Record 24 South Asian MPs in House of Commons

Monday 11th May 2015 14:14 EDT
 

The general election on 7 May re-elected Sajid Javid, elevated to the post of Secretary of State for Business, Innovation & Skills - whose father is Indian and mother Pakistani - to the House of Commons from Bromsgrove. 

23 others, either sitting lawmakers or elected for the first time, will take their places in the directly elected lower chamber of parliament as the Conservative party led by Prime Minister David Cameron left pollsters and pundits red-faced by surging to an absolute majority.

The senior-most MP of South Asian or Indian origin Keith Vaz, who has been a Labour member of the house from 1987 and chairman of the home affairs select committee for the past 10 years, was among the candidates returned to the Commons from his bastion of Leicester East.

Other Indian origin MPs joining him are his sister Valerie Vaz (Labour, Walsall South), Shailesh Vara (Conservative, Cambridgeshire North West), Virendra Sharma (Labour, Ealing Southall), Priti Patel (Conservative, Witham) – now Minister of State for Employment - Lisa Nandy (Labour, Wigan), Alok Sharma (Conservative, Reading West), Seema Malhotra (Labour, Feltham & Heston), Suella Fernandes (Conservative, Fareham) and Rishi Sunak (Conservative, Richmond, Yorks), who is a son-in-law of N R Narayana Murthy, one of the founders of the Indian information technology company INFOSYS.

That makes it 10 Indian-origin MPs (11 if Indo-Pak Javid is included). This tally having reached double figures for the first time. The only incumbent to be defeated was Paul Uppal, who lost in Wolverhampton South West.

The number of MPs of Pakistani descent has also increased – to nine or 10 if Javid is added - despite a sitting candidate Anas Sarwar losing his Glasgow Central seat.
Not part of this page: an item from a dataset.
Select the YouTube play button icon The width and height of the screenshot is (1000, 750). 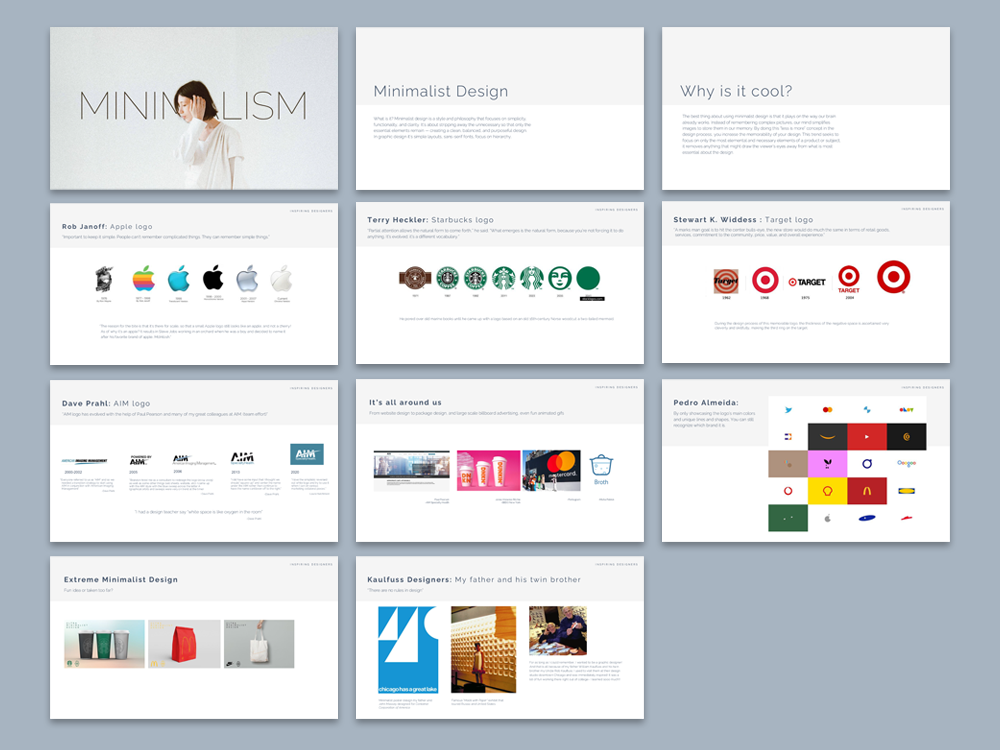[x=867, y=436]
Sarwar had succeeded his father Mohammed Sarwar, who became Governor of the Pakistani province of Punjab, but has since stepped down to join cricketer Imran Khan's party Pakistan Tehreek-e-Insaf.

The Pakistani MPs are Sadiq Khan (Labour, Tooting), Shabana Mahmood (Labour, Birmingham Ladywood), Khalid Mahmood (Labour, Birmingham Perry Barr), Yasmin Qureshi (Labour, Bolton South East), Rehman Chishti (Conservative, Gillingham & Rainham), Imran Hussain (Labour, Bradford East), Nusrant Ghani (Conservative, Wealden), Naseem Shah (Labour, Bradford West) and Tasmina Ahmed-Sheikh (Scottish National Party, Ochil & South Perthshire).

MPs of Bangladeshi extraction have tripled. In the previous house Rushanara Ali was the only such representative. This time not only has she been re-elected from Bethnal Green & Bow, but has been joined by Rupa Huq (Ealing Central & Acton) and Tulip Siddiq, grand-daughter of Sheikh Mujibur Rahman, the legendary leader of Bangladesh’s liberation movement and niece of the present Bangladeshi prime minister, Sheikh Hasina. All three belong to the Labour party.

Completing the two dozen is Ranil Jayawardena (Conservative, North East Hampshire). He is the first MP of Sri Lankan heritage to enter the Commons since Nirj Deva, who represented Brentford & Isleworth for the Tories between 1992 and 1997.